Artémis et Simétra s’engouffrent dans l’hypogée, suivent le chemin inverse pour arriver à la salle funéraire où elles s’installent confortablement pour attendre le retour de Ptahmensat. Elles se désaltèrent en buvant une eau tiède au gout de terre, elles dégustent des fruits inconnus séchés et très sucrés qui les requinquent. Le temps s’écoule lentement, aussi, curieuses, elles se lèvent et à la timide lueur de la torche elles examinent de près les gravures peintes sur la pierre. Elles admirent la précision des sculpteurs, le travail minutieux des peintres et la richesse des couleurs. Leurs mains caressent les personnages énigmatiques. Le même individu est souvent représenté. Il est vêtu d’un simple pagne, porte un haut bonnet blanc entouré d’une couronne rouge.
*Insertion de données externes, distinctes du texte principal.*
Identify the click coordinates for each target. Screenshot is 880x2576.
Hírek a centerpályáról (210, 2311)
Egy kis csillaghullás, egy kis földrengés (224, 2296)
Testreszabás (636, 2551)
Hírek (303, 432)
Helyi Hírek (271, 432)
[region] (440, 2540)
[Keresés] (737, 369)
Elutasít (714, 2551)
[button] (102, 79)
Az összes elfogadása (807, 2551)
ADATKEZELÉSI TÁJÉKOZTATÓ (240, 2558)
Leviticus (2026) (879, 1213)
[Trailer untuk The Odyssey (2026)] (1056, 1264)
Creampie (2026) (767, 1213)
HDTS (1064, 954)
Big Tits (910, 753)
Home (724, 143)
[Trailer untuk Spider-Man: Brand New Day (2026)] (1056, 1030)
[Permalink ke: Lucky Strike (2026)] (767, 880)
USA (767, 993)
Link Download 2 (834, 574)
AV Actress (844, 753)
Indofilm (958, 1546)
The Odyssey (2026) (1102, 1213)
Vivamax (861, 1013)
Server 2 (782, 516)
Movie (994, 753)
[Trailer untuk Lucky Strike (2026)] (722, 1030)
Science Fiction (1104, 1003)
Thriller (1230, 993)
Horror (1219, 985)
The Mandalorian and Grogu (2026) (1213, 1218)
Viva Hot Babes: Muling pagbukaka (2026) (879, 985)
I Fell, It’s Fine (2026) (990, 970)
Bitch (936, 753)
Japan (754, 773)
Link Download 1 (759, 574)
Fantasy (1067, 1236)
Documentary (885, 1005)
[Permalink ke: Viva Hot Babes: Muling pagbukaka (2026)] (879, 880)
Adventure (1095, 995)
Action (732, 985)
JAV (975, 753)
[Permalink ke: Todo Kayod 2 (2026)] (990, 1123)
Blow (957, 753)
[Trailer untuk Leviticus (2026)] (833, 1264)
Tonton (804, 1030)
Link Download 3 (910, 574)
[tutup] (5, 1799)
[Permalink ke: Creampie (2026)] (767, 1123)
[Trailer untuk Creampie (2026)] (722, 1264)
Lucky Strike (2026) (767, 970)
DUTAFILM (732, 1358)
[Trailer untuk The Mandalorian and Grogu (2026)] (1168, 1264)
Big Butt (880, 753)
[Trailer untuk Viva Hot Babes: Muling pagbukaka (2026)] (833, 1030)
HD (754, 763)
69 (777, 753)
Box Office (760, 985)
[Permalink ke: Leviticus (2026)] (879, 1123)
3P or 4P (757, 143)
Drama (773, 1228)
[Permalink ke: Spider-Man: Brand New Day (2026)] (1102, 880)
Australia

Un magnifique et très large collier de pierres précieuses sûrement, couvre son torse et ses mains tiennent une crosse et un fouet. Il est entouré d’individus de grandes tailles qui portent de drôles de coiffes à l’effigie d’animaux qui leur sont inconnus. D’après le Grand prêtre, c’est leur roi, leur Soleil avec ses frères Dieux.

  • Ne devrions-nous pas rester un peu ici ? demande hésitante Simétra. Nous avons beaucoup à apprendre de cet homme et cela pourrait nous être bien utile quand nous reviendrons au pays, ajoute-t-elle malgré son impatience à revenir à Ay-Uhel.
  • Tu as raison, nous allons l’attendre et comme avec la Grande Berthilde et mère, il va nous enseigner les secrets que certains de nos contemporains gardent pour eux, acquiesce   Artémis.

La cadette s’agenouille pour voir de plus près les signes étranges qui abondent sur les murs, elle aperçoit un petit cercle proéminent dans lequel est sculpté un scarabée entouré d’inscriptions insolites. Étonnée par la présence de cet insecte, elle l’effleure, le sent osciller et s’en saisit pour qu’il ne tombe pas. Soudain, elle se sent envahie par une douce torpeur. L’atmosphère autour d’elle s’alourdit, inconsciemment, elle se met à murmurer l’incantation habituelle qui provoque leur passage dans d’autres mondes. Artémis sursaute de surprise, la rejoint prestement, pose également sa main sur la médaille et leurs deux voix s’unissent pour s’élever :

« Anseo t’aimid ah breacadh pesan lae

    Huung-wïa-ké- yé-ka-haaang …»

L’odeur de myrrhe et de la fleur d’oranger survient, le brouillard envahit la salle, la déflagration accompagnée d’un éclair les aveugle, les ébranle à nouveau et les fait défaillir.